To support targeted strategies to recruit and retain the workforce needed to deliver high-quality care, Ontario is also investing an additional $22-million to support all existing primary care teams to help them meet increased operational costs for their facilities and supplies. The province will continue to look at additional ways teams can successfully support, and retain, their workforce.

“Together, we are building a primary care system that is comprehensive, convenient, and connected for every single person in Ontario,” says Dr.

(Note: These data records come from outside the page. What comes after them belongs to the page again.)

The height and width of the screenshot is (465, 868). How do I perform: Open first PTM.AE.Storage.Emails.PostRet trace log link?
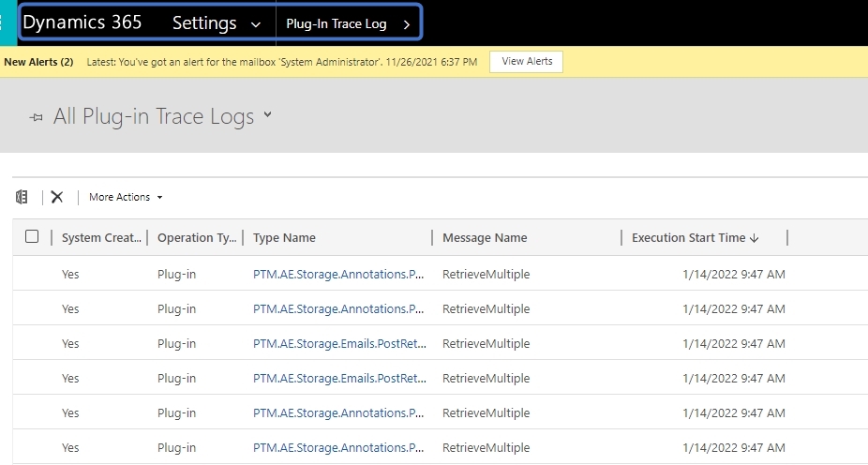(339, 344)
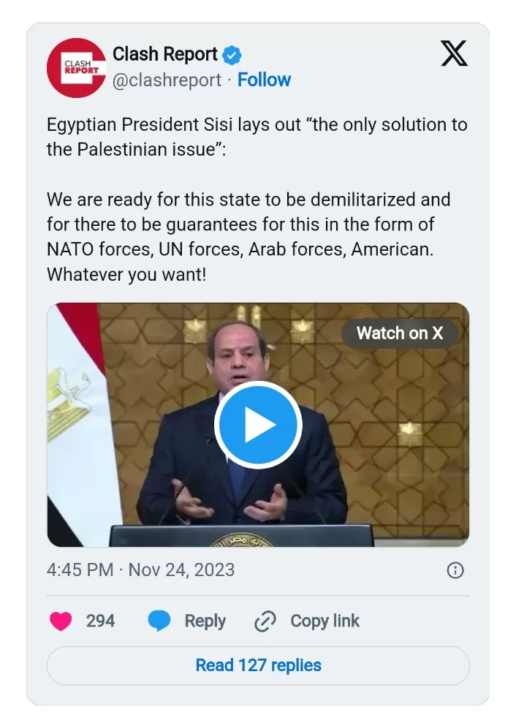Open the X logo link
Image resolution: width=516 pixels, height=715 pixels.
(455, 53)
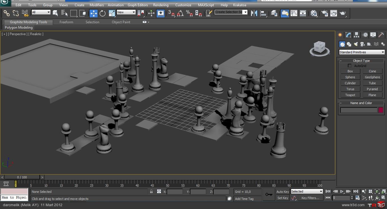Open the Modifiers menu
The height and width of the screenshot is (209, 387).
pos(96,5)
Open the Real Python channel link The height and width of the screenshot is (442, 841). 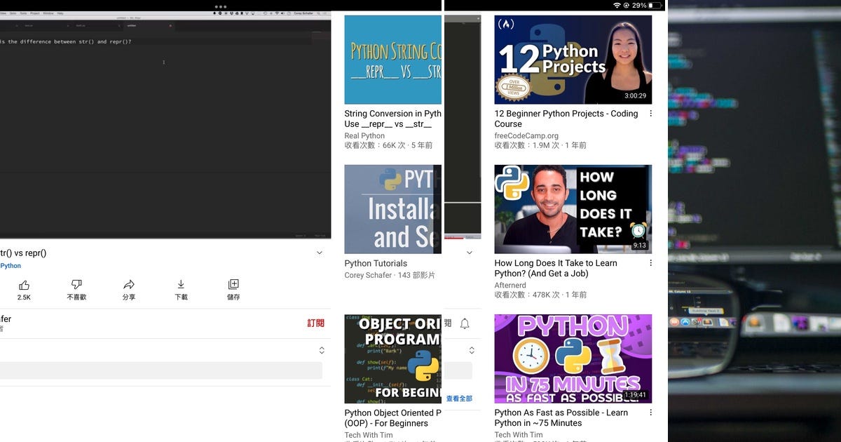tap(365, 135)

Jane Philpott. “In communities across Ontario, your primary care team will be your entry to care, where you will have a team of health professionals led by a family doctor or nurse practitioner, to provide the care and services you need, when you need them, in a timely way.”

Ontario’s Primary Care Action Team, led by Philpott, will implement its action plan by building on the government’s historic investment of more than $1.8-billion to expand access to primary care and draw on best-in-class models of care from across the province to close the gap for the remaining 10 per cent of people in the province in need of primary care by 2029.

Inter-professional primary care teams are made up of a family physician or nurse practitioner and other health-care professionals, such as nurses, physician assistants, social workers, dietitians and more.

Through Your Health: A Plan for Connected and Convenient Care, the Ontario government continues to take bold and decisive action to grow the province’s highly-skilled health-care workforce and ensure people and their families have access to high-quality care closer to home for generations to come.

QUICK FACTS
 
  • The government’s plan will close the gap for the remaining 10 per cent of people not connected to a primary care provider, by attaching approximately two-million people to primary care by 2029.
  • The first call for proposals opened April 10, and closes May 2. Prospective primary care teams will be notified of funding decisions this summer.
  • Primary care practices and clinicians should work with their Ontario Health Team and their Primary Care Network to submit a proposal.
  • Applications are focused on creating or expanding one of the existing team-based models: family health teams, community health centres, nurse practitioner-led clinics, and Indigenous primary health care organizations.
  • To ensure Ontario Health Teams and their Primary Care Networks can support primary care teams and clinicians, such as family doctors and nurse practitioners, to attach everyone within their identified postal codes over time, the government is investing an additional $37-million in Ontario Health Teams.
  • Through the Your Health plan, Ontario invested $110-million in primary care teams across the province, helping to connect 328,000 more people to primary care close to home.
  • Ontario has also opened two new medical schools and increased the number of medical school seats at existing medical schools, to add 340 undergraduate seats and 551 post-graduate seats.
  • Since 2018, the province has added nearly 100,000 new nurses and more than 15,000 new physicians to the health-care system.